磯村が「映画を身近に感じてほしい」という熱い願いから自ら企画・プロデュースを手がけた映画祭で、2人がダブル主演する映画「mentor」(吉田恵輔監督、10月16日公開)スペシャルトークステージを開催した。同作の撮影が多く行われた聖地・静岡での思い出、エピソードなどをたっぷり語った。
映画ファンから地元の人々まで多くの観客が会場に詰めかけた。会場が熱気に包まれる中、磯村が登壇。磯村は「自分の地元の沼津市でもたくさん撮影が行われました。皆さんも知っていると思うところがあると思います!」と地元の観客へ向けてアピールした。
その後、末澤がサプライズで登場し、会場は割れんばかりの大歓声に包まれた。末澤は映画祭の代表として立った磯村を見て、「撮影でご一緒していた雰囲気とは違いますね。かっこいいな。髪形とか(笑)」とイジると、磯村は「もっとあるだろ!」とツッコみ、2人の仲の良さが伝わる距離感に会場からは笑い声が上がった。
「mentor」では、少年時代の無邪気な花火遊びがアパート全焼という悲劇を引き起こす。過去のトラウマにとらわれたまま大人になった幼馴染役を演じている磯村と末澤。本作が初共演だったが、絶妙な距離感が必要な難役に挑んだ。磯村と末澤が演じる龍之介と拓海に大きく影響を与える、重要な“メンター”埜本(のもと)役を綾野剛(44)が演じた。末澤は「綾野さんとご一緒させていただけるんだという気持ちが大きかったです。緊張していたら『緊張しなくていいからね!』と声をかけてくれました。撮影の合間は筋トレの仕方を教えてもらいました。綾野さんは監督がOKを出しても『別パターンもトライしたい』と、とてもストイックでした。すごく勉強させてもらいました」と現場で受けた刺激を明かした。
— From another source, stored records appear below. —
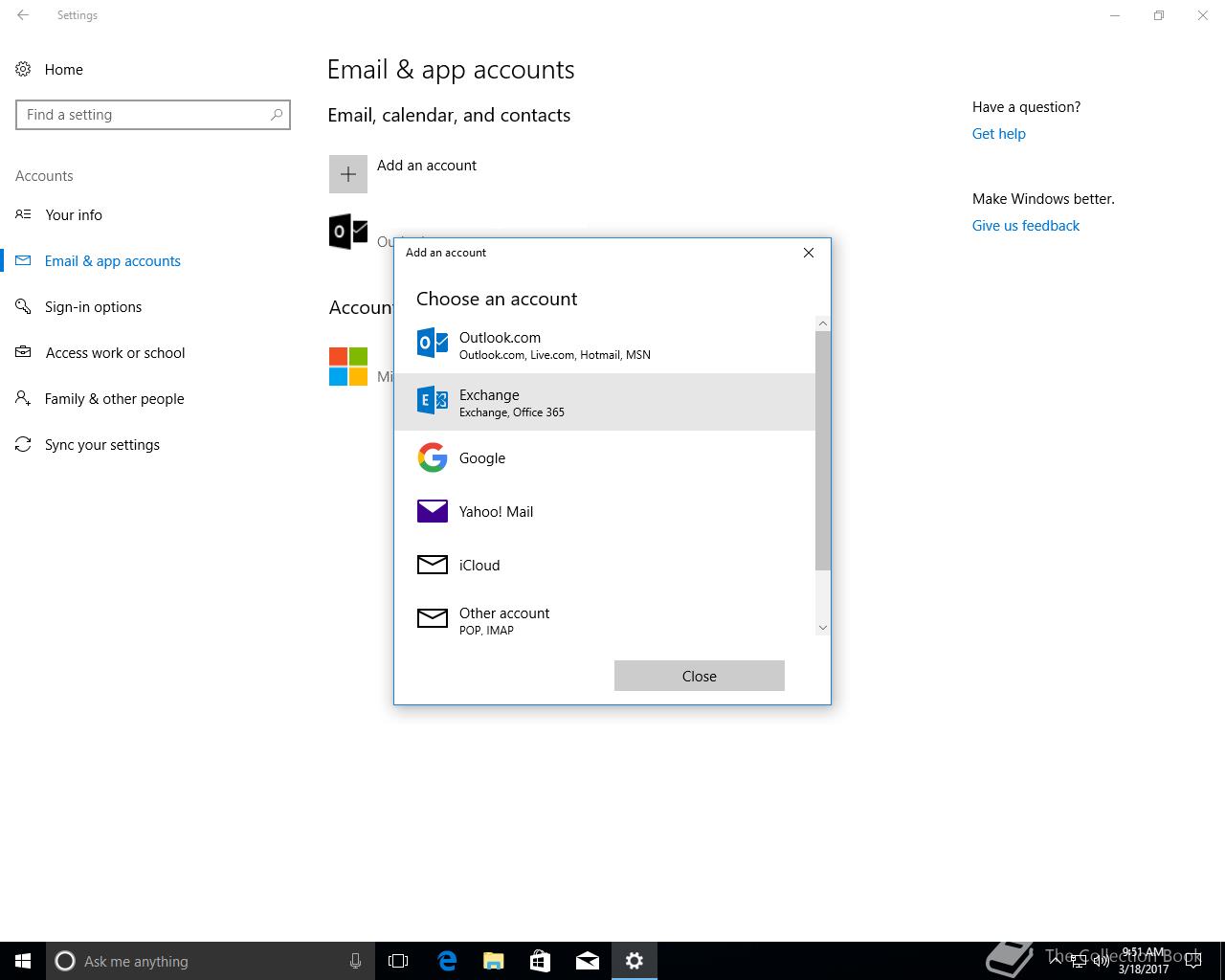This screenshot has width=1225, height=980.
Task: Choose the iCloud mail icon
Action: click(433, 565)
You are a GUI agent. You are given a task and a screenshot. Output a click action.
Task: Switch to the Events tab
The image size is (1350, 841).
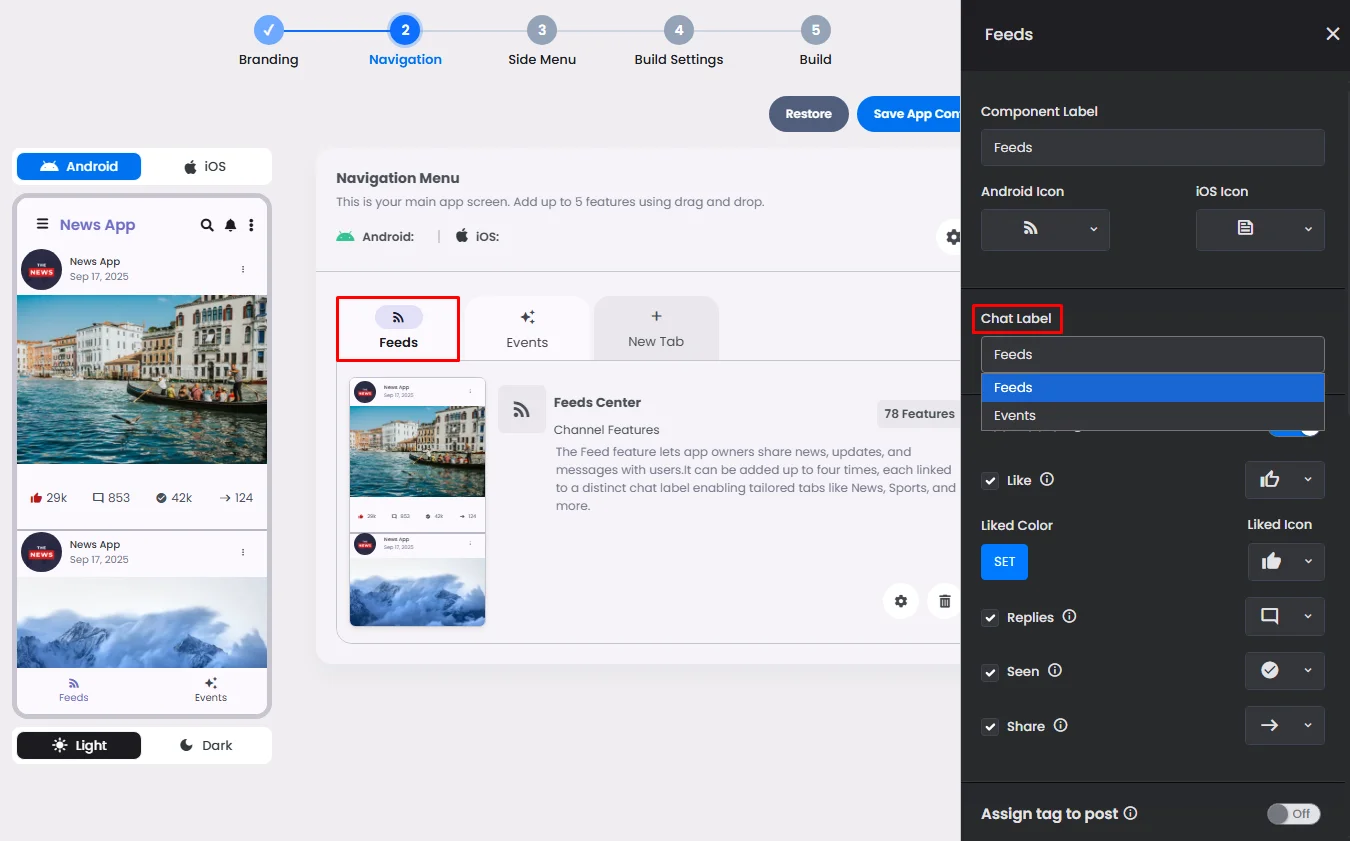click(x=527, y=328)
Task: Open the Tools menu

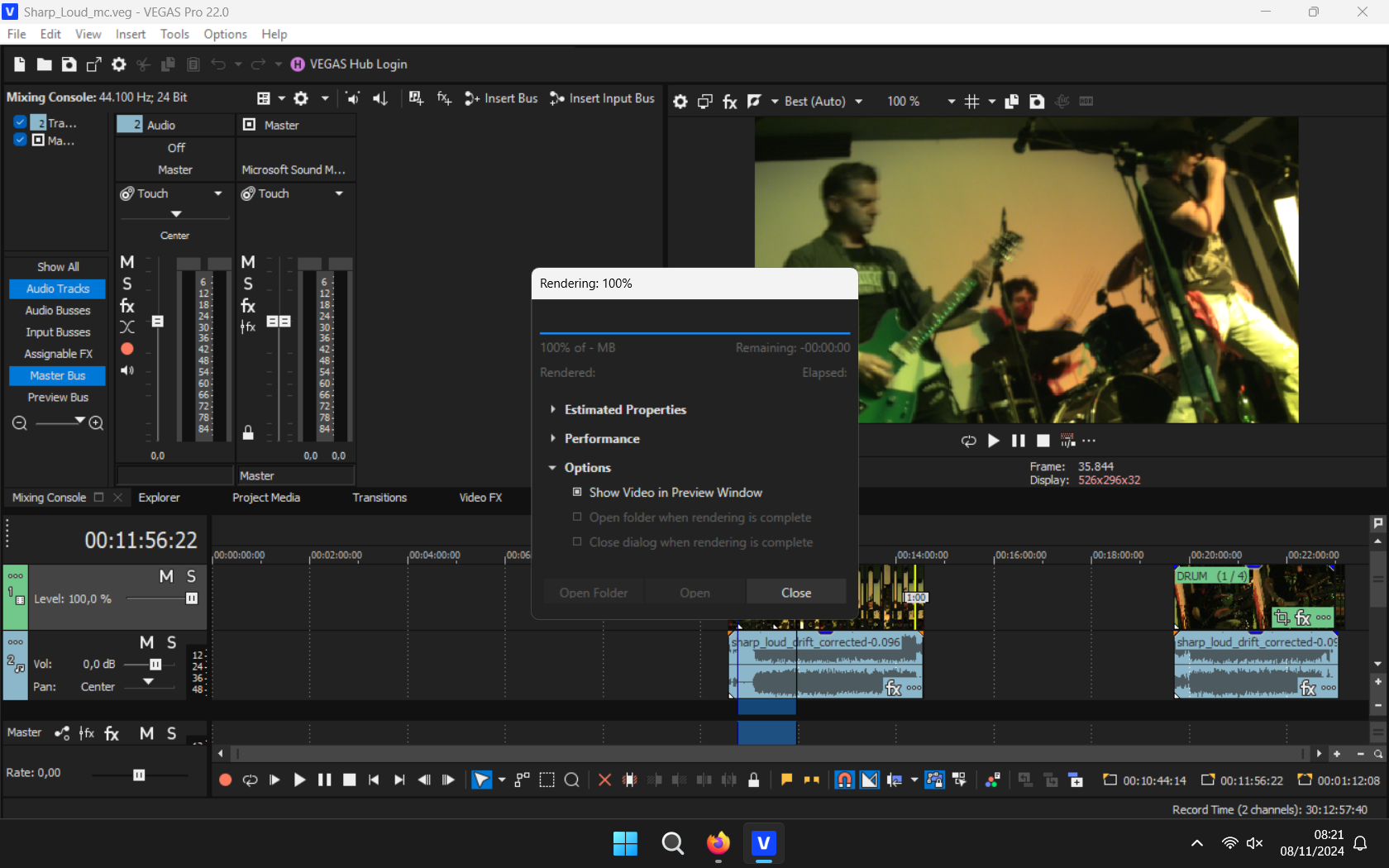Action: (x=174, y=34)
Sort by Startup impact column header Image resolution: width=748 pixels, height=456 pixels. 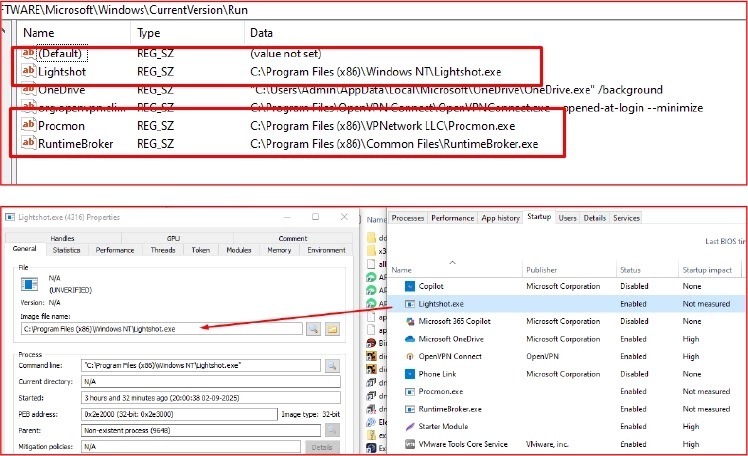707,270
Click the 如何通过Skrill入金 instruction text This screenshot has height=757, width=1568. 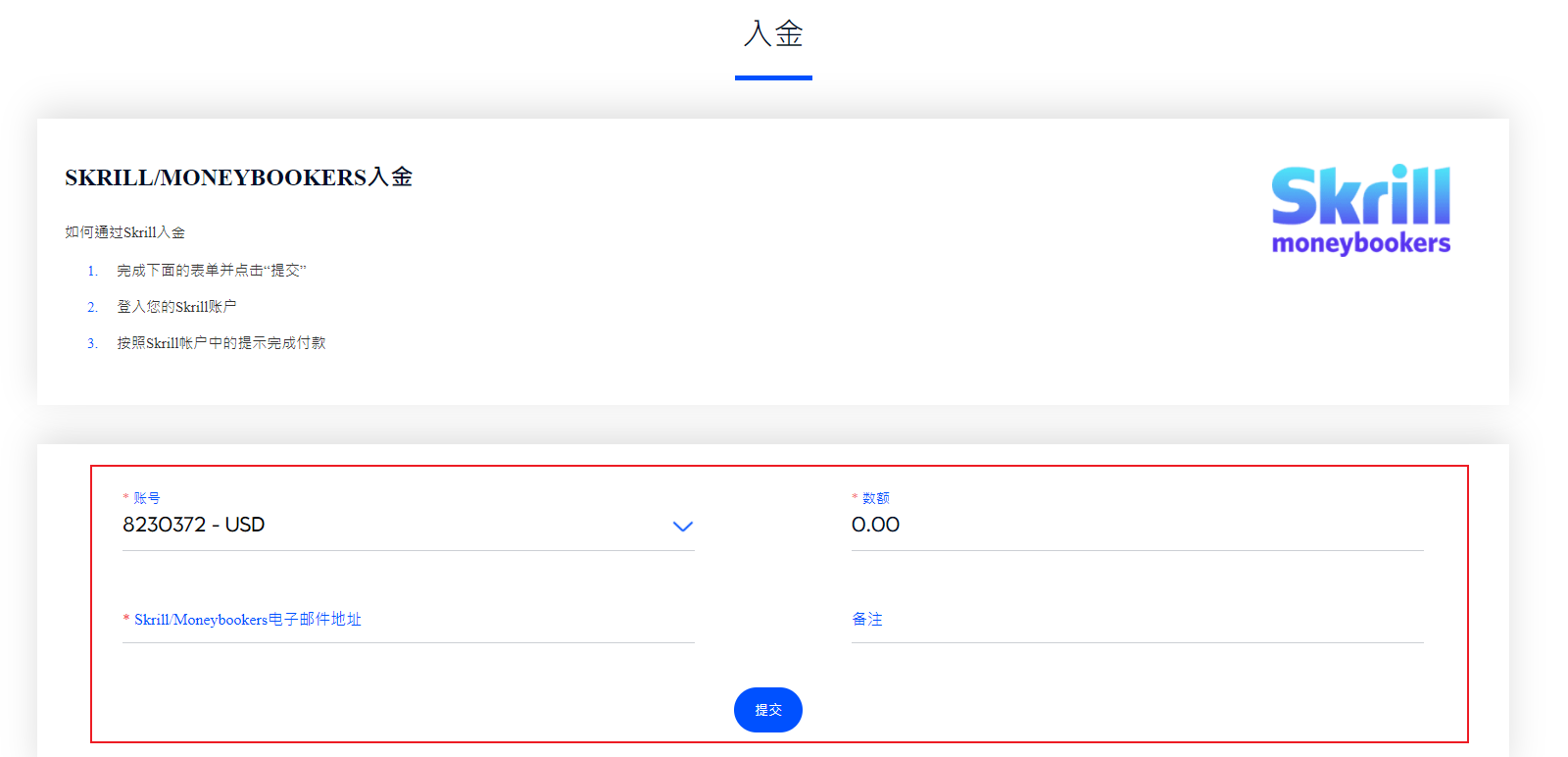(x=124, y=232)
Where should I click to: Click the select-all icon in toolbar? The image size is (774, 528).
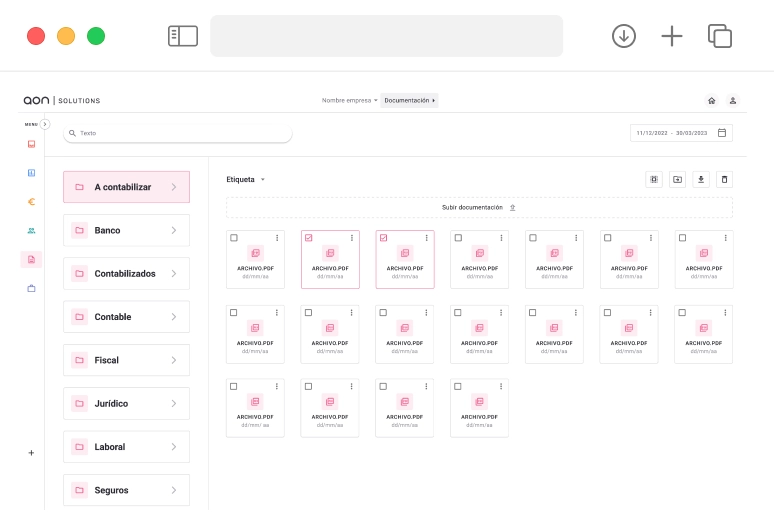click(x=653, y=179)
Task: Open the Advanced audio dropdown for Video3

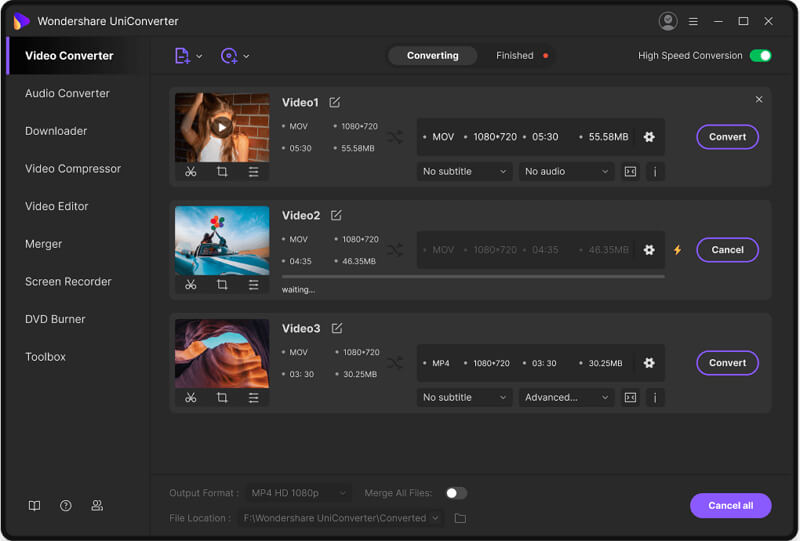Action: [x=565, y=397]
また、これまでに5作品で共演経験のある磯村は「僕は兄貴と呼んでいるのですが、久々の共演でメンターって!と思いました。綾野さんは普段から役者界のメンター的存在なので違和感がなかったです。うれしかったですね」と語った。
静岡での撮影についての思い出も明かした。磯村は「沼津、静岡で自分の知っている街で撮影をして、末澤さん、綾野さんと通学路を3人で歩いていて、ふと『そんなことある?』と思いました。自分の思い出の場所で撮れてよかった」と、思い出の地での撮影を感慨深そうに話した。末澤はクランクインの際、地元の人との会話が印象的だったという。「富士山がすごく近くて驚きました!ぼーっと見ていたら『そんな珍しいこと?』と言われましたが、僕は感動しました」と話すと、磯村は「静岡県に住んでいる人は富士山では驚かないですもんね!」と返し、会場の大半を占める地元の観客は大きくうなずいていた。